Собственно поэтому абстрактной проблемы приверженности народа монархической форме правления нет; проблема эта в значительной мере искусственная, не отражающая реальный клубок противоречий. В Беловодье стремились не только по социальным и экономическим причинам. Там, согласно легенде, было сохранено древнее благочестие (патриарх «антиохийского поставления», епископы — «сирского»). Это был кусок земли, который мог спасти в «последние времена» от господства Антихриста. Запад же с его католичеством и протестантством («латинская вера») и тем более «никонианская церковь» были обречены попасть в царство Антихриста.
Я уже приводил чрезвычайно характерный пример. Я имею в виду эксперимент, который был поставлен самой историей. Речь идет о деревне, населенной потомками Ивана Сусанина (село Коробово Костромской губернии). За заслуги предка (кстати, заметим, что нет реальных доказательств подлинности подвига Сусанина; поляки увели его с собой как проводника; вероятно, погиб и польский отряд, и Сусанин, но как это происходило, мы не знаем; так или иначе он домой не вернулся) его потомки были освобождены от каких-либо податей, налогов и обложений. Чиновникам и полицейским был запрещен въезд в Коробово, вообще всякое вмешательство во внутренние дела села. Это «обеление» произошло сразу же после коронования Михаила Федоровича. Высказывалось подозрение, что рассказ о сознательном подвиге Сусанина для того, чтобы уберечь только что избранного царя, создан канцелярией Романовых. Так или иначе, крестьянам этой деревни были как будто созданы все условия для процветания. Однако в 1834 г. Николай I образовал комиссию для выяснения ее состояния, так как дошли сведения о том, что крестьяне там живут плохо. Выяснилось, что пожалованная в XVII в. земля дробилась на все меньшие и меньшие участки, едва прокармливавшие их владельцев. В роде Сусаниных выделилась группа зажиточных, завладевших четвертью всей пожалованной земли. Эта группа создала наследственных старост, которые кабалили своих родственников. Земля уже не считалась «божьей», общинные переделы не происходили. Разумеется, в какой-то мере это было связано с недостатком резервных земель, которые могли бы компенсировать возникшее неравноправие. В остальном все происходило «естественным» путем.
Религиозных или каких-либо иных сдерживающих механизмов не было. Возник свой маленький сельский «монархизм». Может быть, при избытке земли и заимочном ее использовании этого избежать удалось бы. Николай I справедливо считал эту историю позорной. Случай этот обсуждался в тогдашней печати. Надо сказать, что он стал известным до происходившего позже (в 1850-е гг.) процесса идеализации общины как идеального механизма крестьянского бытия.

Записанные данные
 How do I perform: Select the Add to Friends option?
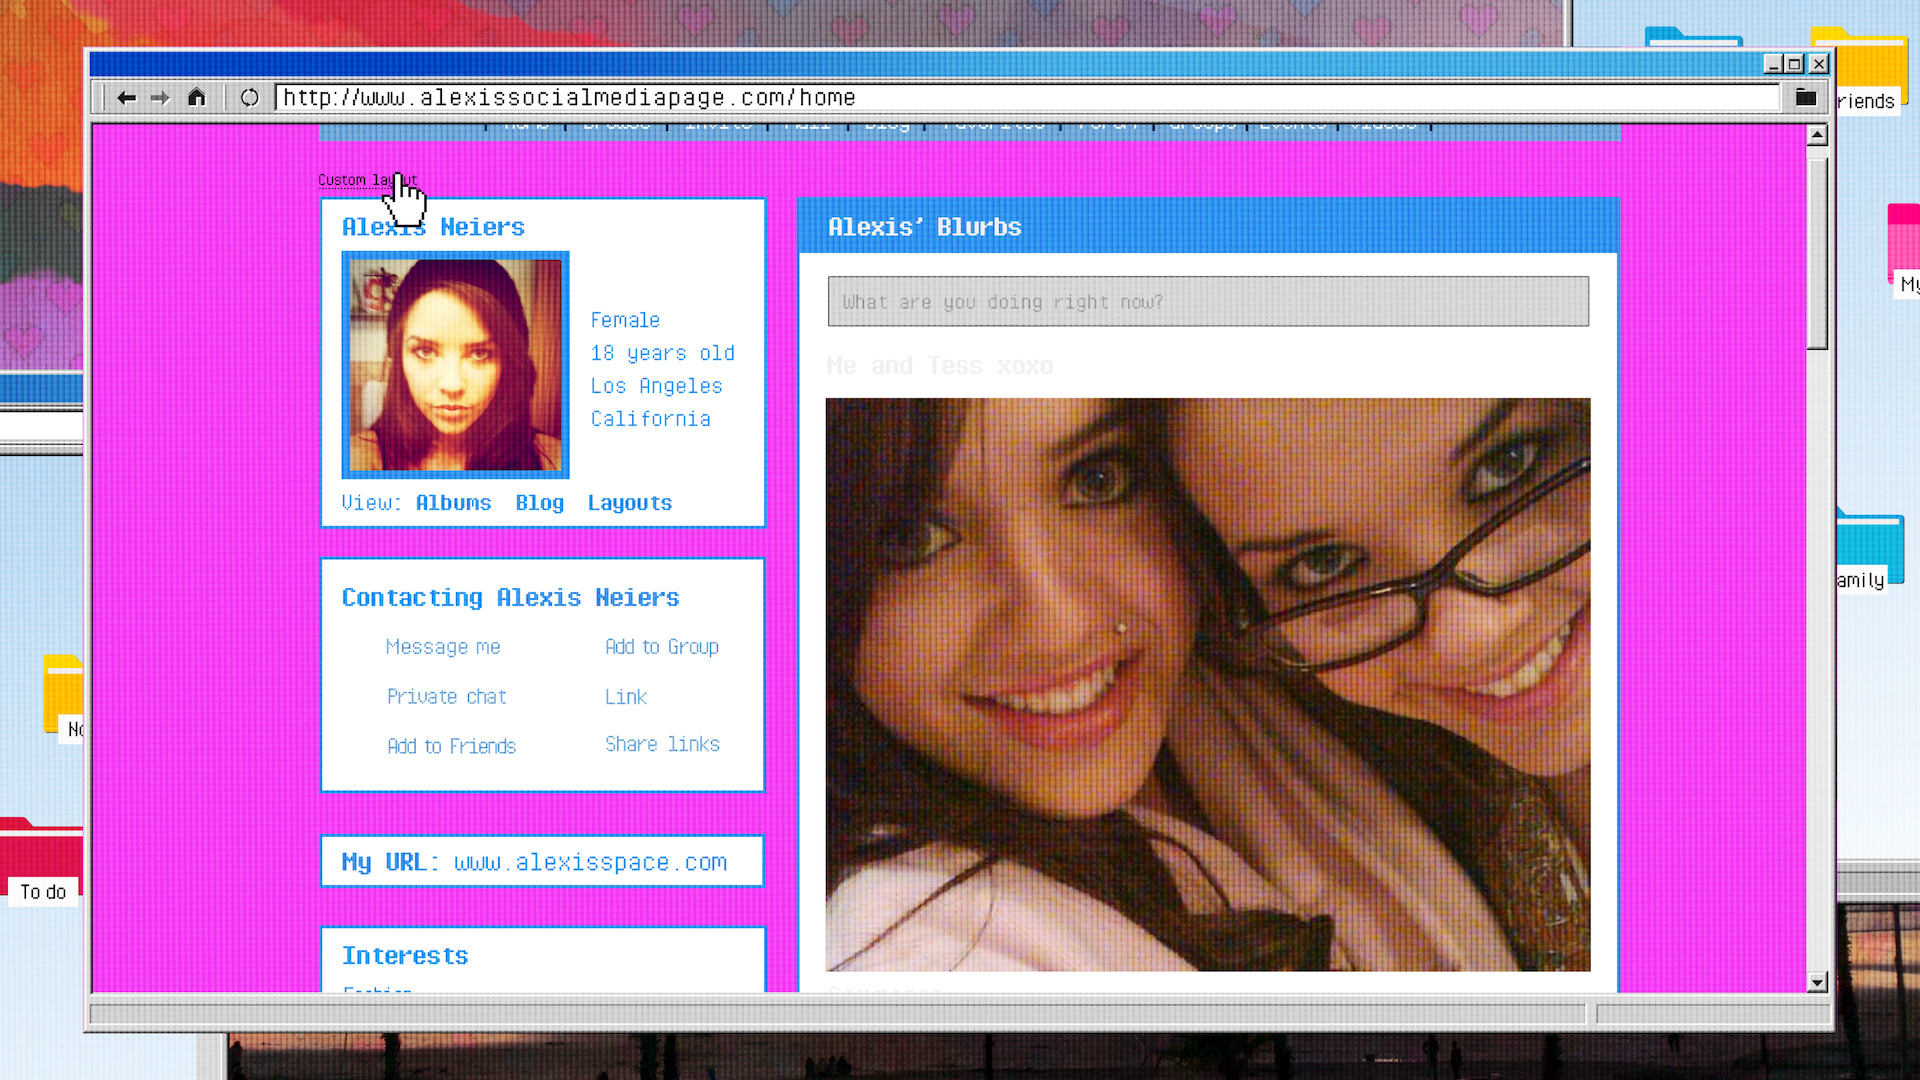click(451, 746)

Задания
1 > Перепиши слово в слово отрывок из статьи о потомках Сусанина, который начинается со слов «Собственно поэтому абстрактной» и заканчивается словами «в царство Антихриста.».
2 > Верны ли по статье о потомках Сусанина эти утверждения: (a) потомков Сусанина освободили от податей и налогов; (b) зажиточная группа в роде Сусаниных завладела половиной всей пожалованной земли; (c) чиновникам нельзя было въезжать в Коробово? На каждое ответь «да» или «нет» и дословно приведи слова статьи, которые это решают.
3 > Допиши следующую часть статьи о потомках Сусанина, начиная сразу после ее последнего предложения.
Материалы здесь не понадобятся.

Ответы к заданиям
1 >
Собственно поэтому абстрактной проблемы приверженности народа монархической форме правления нет; проблема эта в значительной мере искусственная, не отражающая реальный клубок противоречий. В Беловодье стремились не только по социальным и экономическим причинам. Там, согласно легенде, было сохранено древнее благочестие (патриарх «антиохийского поставления», епископы — «сирского»). Это был кусок земли, который мог спасти в «последние времена» от господства Антихриста. Запад же с его католичеством и протестантством («латинская вера») и тем более «никонианская церковь» были обречены попасть в царство Антихриста.

2 >
(a) Да: «его потомки были освобождены от каких-либо податей, налогов и обложений».
(b) Нет: «завладевших четвертью всей пожалованной земли».
(c) Да: «Чиновникам и полицейским был запрещен въезд в Коробово».

3 >
Когда речь идет о «крестьянском монархизме», надо иметь в виду, что крестьянам не был известен никакой иной способ управления государством, кроме монархического. Трудно вообразить крестьян, живущих в монархии и теоретически изобретающих республиканскую форму правления. Либо идеальный монарх, либо вообще никакого государства («суда светского») — так мыслит утопически настроенное крестьянство. Основная проблема связана не с типом государственного управления, а с вопросом конфессиональным. Беловодье идеализируется потому, что там сохранилось древлеправославное благочестие — Антиохийский патриарх, митрополиты, творящие службу по-сирски, и церкви, в которых служат по-старообрядчески.
ОБЩЕЕ ЗАКЛЮЧЕНИЕ
Итак, утопическое мышление или утопическое творчество представляет собой стремление представить возможные очертания идеального (или, по крайней мере, значительно лучшего по сравнению с современным) общества. В обеих этих сферах в равной мере господствует не только логика, но и эмоции, порождающие воображение, причем воображение вероятностное по своей природе. Такой, какой общественная жизнь рисуется в утопическом сочинении профессионального философа или в народных социально-утопических легендах, она могла бы стать или должна была бы стать. Не будем еще раз приводить всем известные примеры тесной связанности определенных философских, исторических и литературных явлений в сфере социально-утопических идей и движений. Подчеркнем только безусловную важность выяснения природы, сути и истории утопизма как явления.
Сказанное не ново. Интерес к этому кругу проблем существует издавна и никогда не иссякал; вместе с тем он был, как уже говорилось, как бы квантообразным — то вспыхивал, то затухал в разные общественные и литературные эпохи и в конкретных социально-общественных и литературных ситуациях.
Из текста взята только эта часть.